Source passage -
G. Love & Special Sauce is an American rock band from Philadelphia. They are known for their unique, "sloppy", and "laid back" sound that encompasses blues, hip hop, rock and soul. The band features Garrett Dutton, better known as G. Love, Jeffrey Clemens on drums, and Jim Prescott on bass.

History 
The band formed in January 1993, when Dutton was performing at a Boston bar, The Tam O'Shanter. Here he met drummer Jeffrey Clemens. Dutton and Clemens began working as a duo, and were joined a few months later by bassist Jim Prescott, and became the house band at The Plough and Stars in Cambridge, Massachusetts. In 1994, they released their self-titled debut album on Okeh Records. On the strength of the single "Cold Beverage", due in part to the song's rotation on MTV, the album nearly went gold. Trying to capitalize on the success of the album, the group subsequently toured heavily, eventually landing a spot on the H.O.R.D.E. tour.

Given information -
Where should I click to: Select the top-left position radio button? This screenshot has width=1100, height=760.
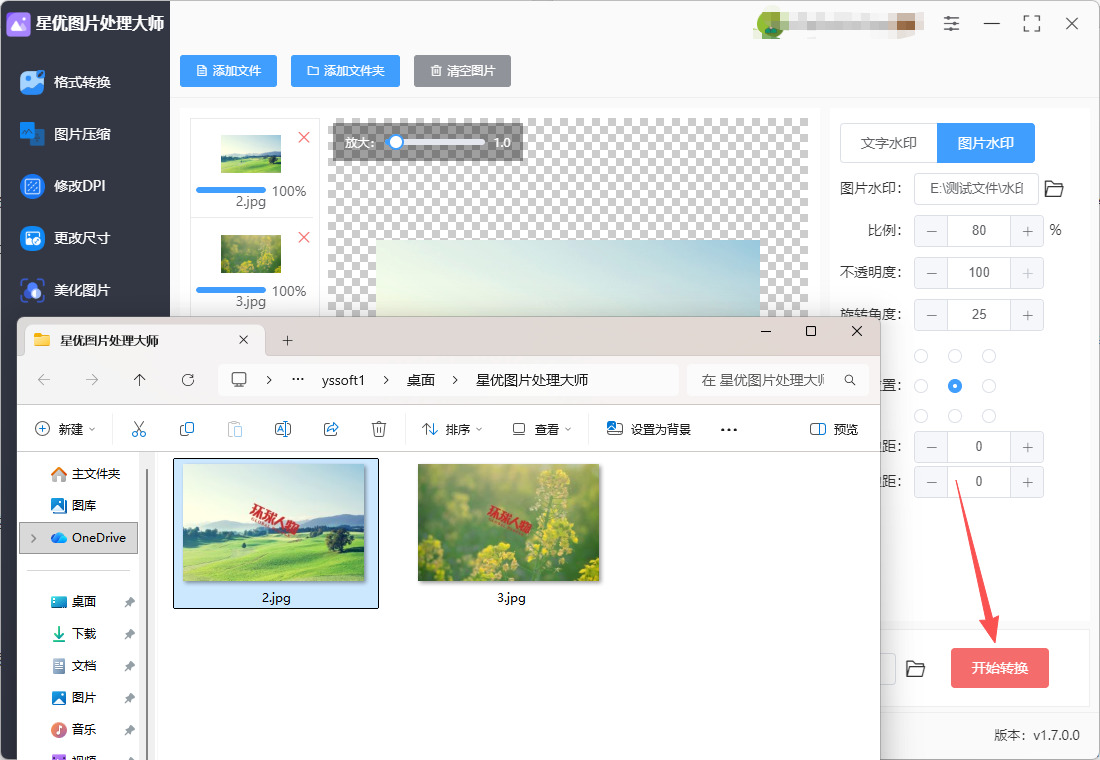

Challenge - Extend the G. Love & Special Sauce passage by writing on from its last sentence about the H.O.R.D.E. tour. The listing was taken from a separate source and has no connection to the G. Love & Special Sauce passage.

Right answer -
In 1995, they released their follow-up album Coast to Coast Motel. Although it did not sell as well as the first album, it is considered by many critics as the stronger of the two. On tour following the release of the second album, the group nearly broke up, due to disagreements about the group's finances. Deciding on a hiatus the three members went their separate ways, working on various side projects.

By October 1997, the group had reconciled their differences and released their third album, Yeah, It's That Easy, which along with their own work, showcased their collaboration with several other bands and musicians, including All Fellas Band, Philly Cartel, King's Court, and Dr. John. This soul-influenced album was more similar to their debut album than their previous release.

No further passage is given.